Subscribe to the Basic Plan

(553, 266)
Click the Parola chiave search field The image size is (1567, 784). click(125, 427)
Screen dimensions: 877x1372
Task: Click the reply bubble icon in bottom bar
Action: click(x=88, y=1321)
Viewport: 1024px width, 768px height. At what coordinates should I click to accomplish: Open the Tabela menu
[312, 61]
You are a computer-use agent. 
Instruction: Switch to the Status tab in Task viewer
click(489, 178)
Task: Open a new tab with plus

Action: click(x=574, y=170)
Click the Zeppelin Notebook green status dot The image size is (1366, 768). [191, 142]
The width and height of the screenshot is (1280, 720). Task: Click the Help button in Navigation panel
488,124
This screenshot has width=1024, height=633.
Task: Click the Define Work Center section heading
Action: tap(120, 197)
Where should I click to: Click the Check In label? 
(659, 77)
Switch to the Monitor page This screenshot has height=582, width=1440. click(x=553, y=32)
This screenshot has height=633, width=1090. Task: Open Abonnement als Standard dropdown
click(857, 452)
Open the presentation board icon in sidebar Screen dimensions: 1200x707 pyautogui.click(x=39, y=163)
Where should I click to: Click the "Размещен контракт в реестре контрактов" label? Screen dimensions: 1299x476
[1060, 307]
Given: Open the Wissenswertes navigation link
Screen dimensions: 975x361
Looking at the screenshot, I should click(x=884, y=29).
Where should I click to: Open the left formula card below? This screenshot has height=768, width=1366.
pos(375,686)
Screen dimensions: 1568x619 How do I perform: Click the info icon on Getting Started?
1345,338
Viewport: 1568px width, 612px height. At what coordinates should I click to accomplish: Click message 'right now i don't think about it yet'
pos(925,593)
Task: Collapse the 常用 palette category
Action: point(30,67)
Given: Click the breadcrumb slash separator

-------------------------

Description of the task: Your reply must be the entries above, returned word for word.

Task result:
Subscribe to the Basic Plan

(553, 266)
Click the Parola chiave search field The image size is (1567, 784). click(125, 427)
Screen dimensions: 877x1372
Task: Click the reply bubble icon in bottom bar
Action: click(x=88, y=1321)
Viewport: 1024px width, 768px height. At what coordinates should I click to accomplish: Open the Tabela menu
[312, 61]
You are a computer-use agent. 
Instruction: Switch to the Status tab in Task viewer
click(489, 178)
Task: Open a new tab with plus

Action: click(x=574, y=170)
Click the Zeppelin Notebook green status dot The image size is (1366, 768). [191, 142]
The width and height of the screenshot is (1280, 720). Task: Click the Help button in Navigation panel
488,124
This screenshot has width=1024, height=633.
Task: Click the Define Work Center section heading
Action: tap(120, 197)
Where should I click to: Click the Check In label? 
(659, 77)
Switch to the Monitor page This screenshot has height=582, width=1440. click(x=553, y=32)
This screenshot has height=633, width=1090. Task: Open Abonnement als Standard dropdown
click(857, 452)
Open the presentation board icon in sidebar Screen dimensions: 1200x707 pyautogui.click(x=39, y=163)
Where should I click to: Click the "Размещен контракт в реестре контрактов" label? Screen dimensions: 1299x476
[1060, 307]
Given: Open the Wissenswertes navigation link
Screen dimensions: 975x361
Looking at the screenshot, I should click(x=884, y=29).
Where should I click to: Open the left formula card below? This screenshot has height=768, width=1366.
pos(375,686)
Screen dimensions: 1568x619 How do I perform: Click the info icon on Getting Started?
1345,338
Viewport: 1568px width, 612px height. At what coordinates should I click to accomplish: Click message 'right now i don't think about it yet'
pos(925,593)
Task: Collapse the 常用 palette category
Action: point(30,67)
Given: Click the breadcrumb slash separator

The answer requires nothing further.